This commentary is not the usual broadcasting news you read on this website, but since it’s related to our industry, I thought you’d find my experience interesting:
It was a deed I’d been dreading but one that had to be done: cutting the cord on the legacy TV service I’d had since 2000 at five locations.
I hadn’t been dreading the loss of service, since I hadn’t really used it much in years. The dread came knowing that there would be a long phone call during which the customer service representative would try to talk me out of it.
I knew this because they’d succeeded in talking me out of it before.
The only reason I subscribed is because it of a package of five “SuperStations” and I’m a broadcasting geek who couldn’t bear the thought of losing the cool channels from big cities. But the feeds are only in letterboxed standard-definition (360 lines) and streaming eliminated most of the appeal years ago.
After my December bill reflected a 25% price increase for the local channel package, which I had to pay for to get SuperStations, it was time to make the final call. (I work for one of those local channels so spare me the claims that the price increase is our fault.)
Why a phone call? It’s not that the provider isn’t capable of shutting off service online. It’s because they want a chance to beg and plead. And that’s practically what the CSR was doing by the end of the 38-minute call.

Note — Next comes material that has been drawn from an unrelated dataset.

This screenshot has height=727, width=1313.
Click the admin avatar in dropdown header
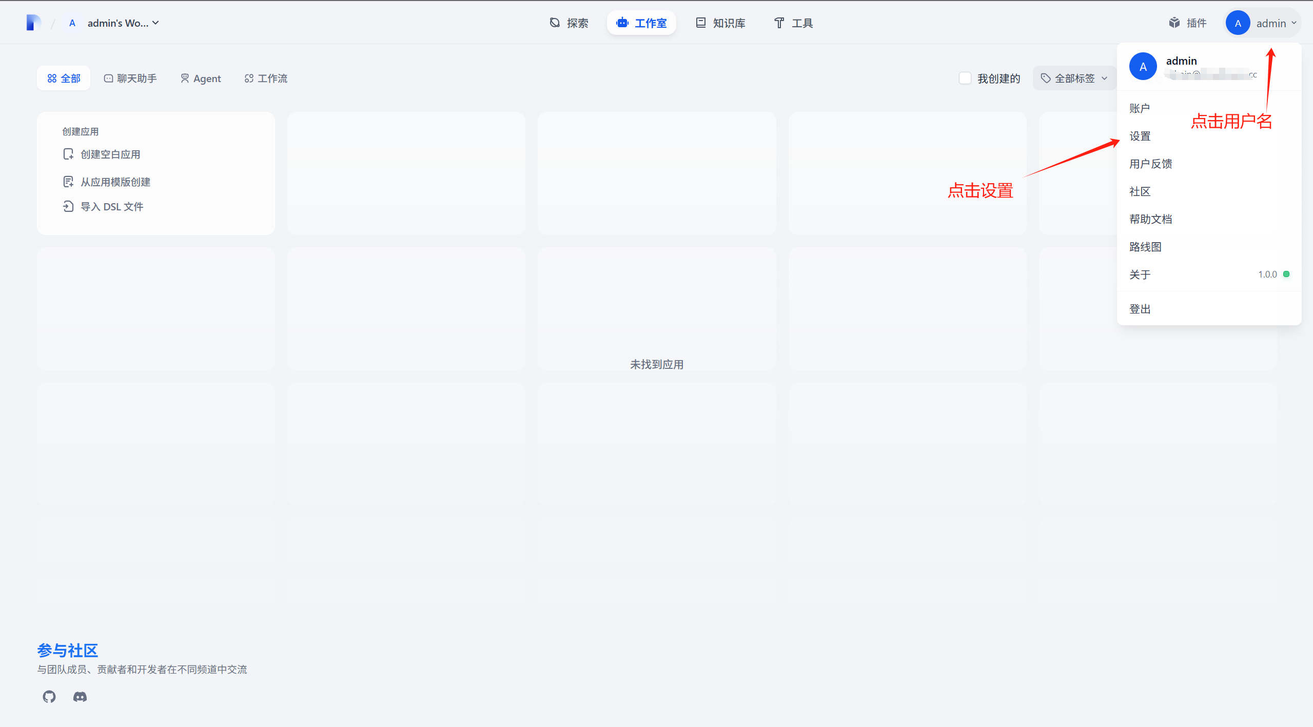pos(1143,66)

(It was actually my second call of the day because I’d sat on hold for 45 minutes at lunch before having to go back to work.)
The call was so predictable it would have been funny if it wasn’t annoying.

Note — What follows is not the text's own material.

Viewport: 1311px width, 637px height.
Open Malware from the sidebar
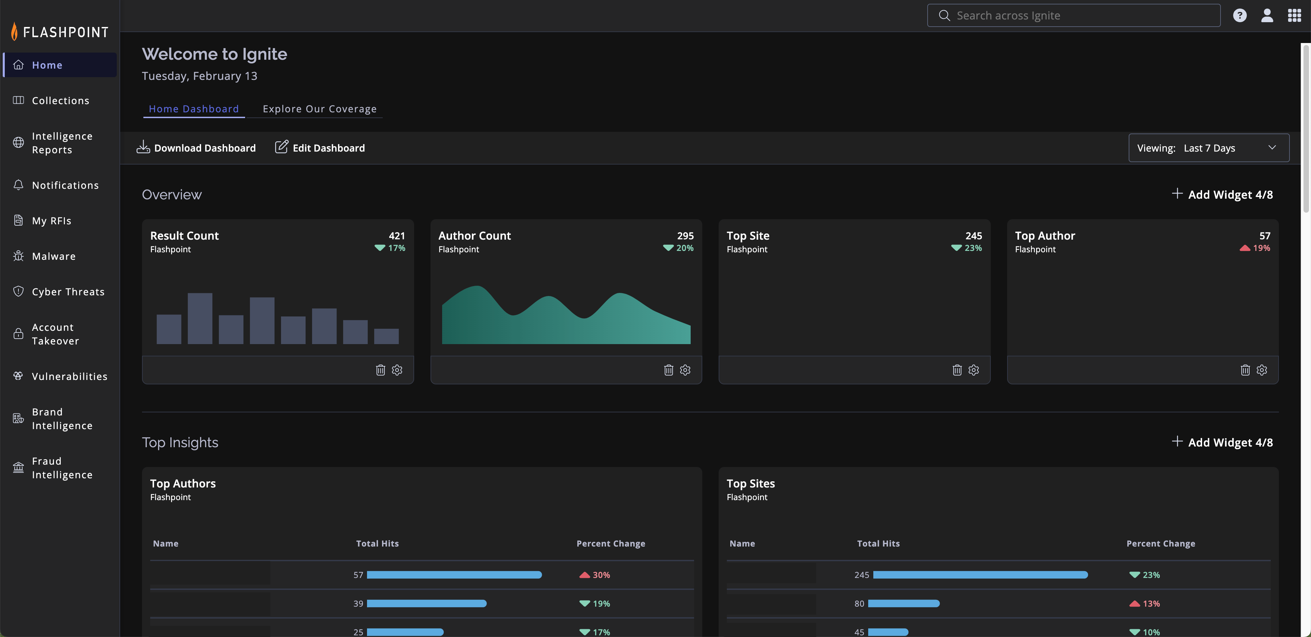point(53,256)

‘Why are you cancelling?’ I don’t watch it anymore. (The CSR apparently didn’t notice that they just raised my price.)
‘OK, just curious, do you use streaming services?‘ I have some.
‘OK, cool, but which ones and how much do they cost?’ I’m not going to tell you that. But they’re a lot cheaper than what I used to pay you, and you were cheaper then.
‘OK, did you know sometimes the internet isn’t very reliable?’ Works just fine for me.
‘OK, but did you know that sometimes your antenna can stop working during a storm?’ Not as often as satellite stops working during a storm.
‘I could switch you to another package that’s only $15 more per month and you’d get more channels.’ But I don’t want to pay more and I don’t want to watch those channels.
‘We could put your service on pause for three months so you can think about it.’ But then I’ll just have to make another one of these annoying phone calls.
‘OK, but if you cancel and decide to try to become a customer again, we’ll have to run another credit check.’ I should have told him to go ahead and check.
The CSR repeatedly claimed to be having computer problems and put me on hold no fewer than seven times.
Finally, he admitted defeat and read me the boilerplate cancellation legalese. ‘We’ll credit you for the $3 left on your account for this month. We don’t want the receiver back but don’t try to sell it. Visit our website to find out where to recycle it.’
And with that, it was over. 21 years of LA, Denver, New York, and Boston beaming into my living room via satellite, over.
Note that not once during the entire call did the CSR bring up those SuperStations, which was only thing that had kept me a customer all of these years. It should have been obvious because it was the only thing on my bill besides the locals and various fees.
He also could have tried to remind me that since the SuperStations are no longer sold and I was a grandfathered customer, I can never get them back. But I already knew that and it was time to cut the cord anyway.
No more KTLA News on the satellite. But I’m watching KTLA as I write this — on the stream instead. The picture quality is way better, though it doesn’t have those cool commercials for California fast food chains.